18 essential Hebrew words and sayings

You probably won't be hearing these in your next Hebrew class...
A stall selling fresh fruit and juices in Tel Aviv, 2022. (Photo: Salvador-Aznar/iStock)

Hebrew is a language unlike any other. From being the spoken language of the ancient Jewish kingdoms over 3,000 years ago to being revived as the first language of millions of people in Israel and beyond, it has truly withstood the test of time.

These 18 essential Hebrew words and expressions will have you sounding like a true sabra (native-born Israeli) in no time!

While this list is not comprehensive, you will undoubtedly be prepared to stroll through the streets of Israel and impress the locals with more than just “shalom” at your disposal. Let’s dive in — yalla balagan!

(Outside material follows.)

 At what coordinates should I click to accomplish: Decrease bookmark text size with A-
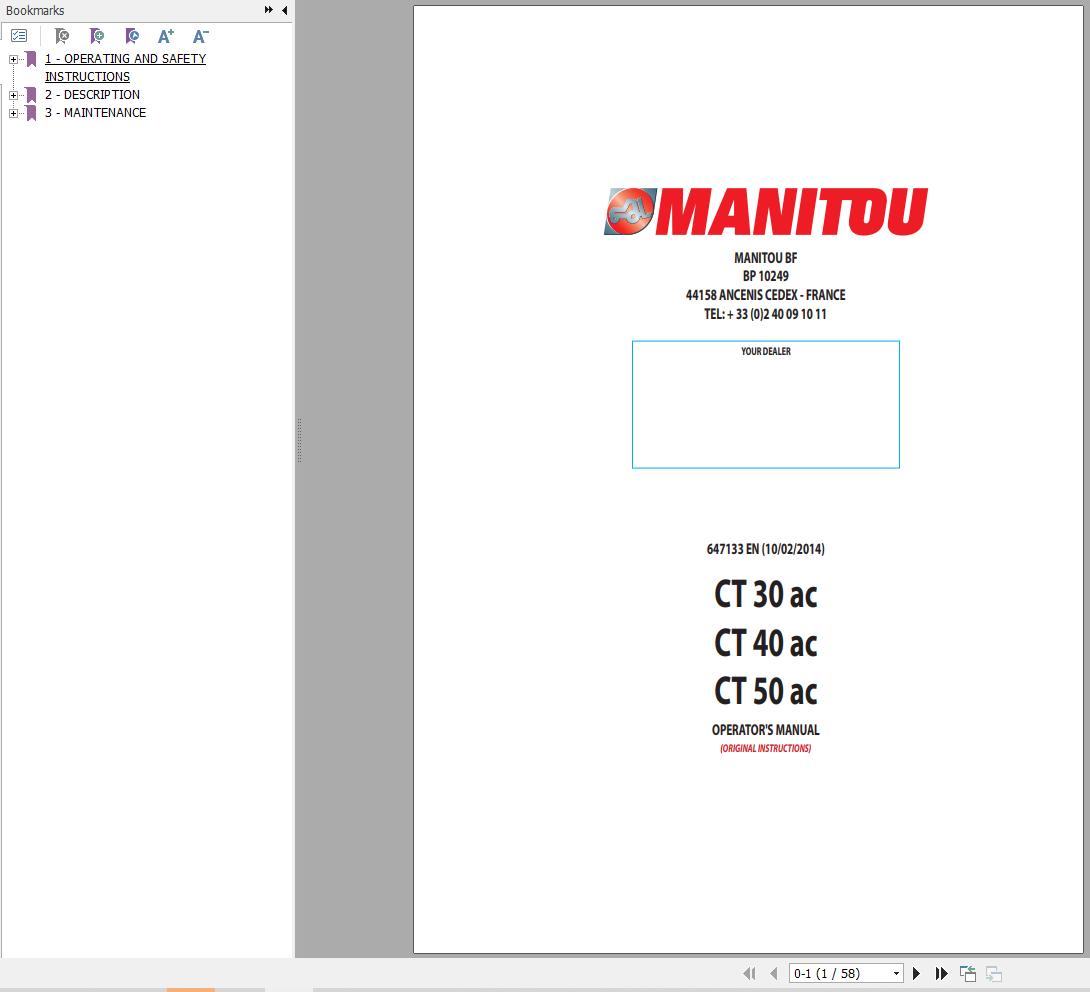click(x=200, y=36)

We’ll start with the basics…

Sababa – סבבה

One of the most common Hebrew expressions, “sababa” has a connotation of “great,” “cool,” or “awesome.” It’s hard to even go one day in Israel without hearing this ubiquitous word, which is originally Arabic for “longing,” “love,” or “desire.”

Achi / Achoti – אחי / אחותי

Literally meaning “my brother,” achi is your go-to Hebrew word for “dude” or “bro” when referring to your closest guy friends. For your girl-friends, use achoti, which has a direct translation as “my sister.”

What’s unique about “achi” and “achoti” is that they are not only reserved for close friends, but can be used with everyone, one of the unique features of Israeli society.

Yalla – יאללה

If you’ve listened to even one episode of “Unpacking Israeli History,” then you know the phrase, “Yalla, let’s do this!” Yalla is another quintessential Hebrew slang word, meaning “c’mon,” “hurry up,” or “let’s go.”

You’ll also hear Israelis say this as they hang up the phone, as in, “yalla, bye!” It’s originally Arabic, translating directly to, “oh God.”

Balagan – בלאגן

Balagan is a versatile word describing a “mess” or something that is downright crazy. Skirmishes in Jerusalem on a controversial holiday? Balagan. Getting lost in the confusing corridors of Tel Aviv’s Tel Aviv’s Central Bus Station? A total balagan.

But, it can also be used in a positive sense to describe anything wild, even a fun party. Balagan comes from the Russian word for “farce” or “tomfoolery.” 

Achla – אחלה

Simple and to the point, achla refers to all things great, awesome, or the best. Whether it’s a good movie, a delicious meal, or even a stylish shirt, you can describe it with achla. For example, “achla yom – אחלה יום” translates to an awesome day.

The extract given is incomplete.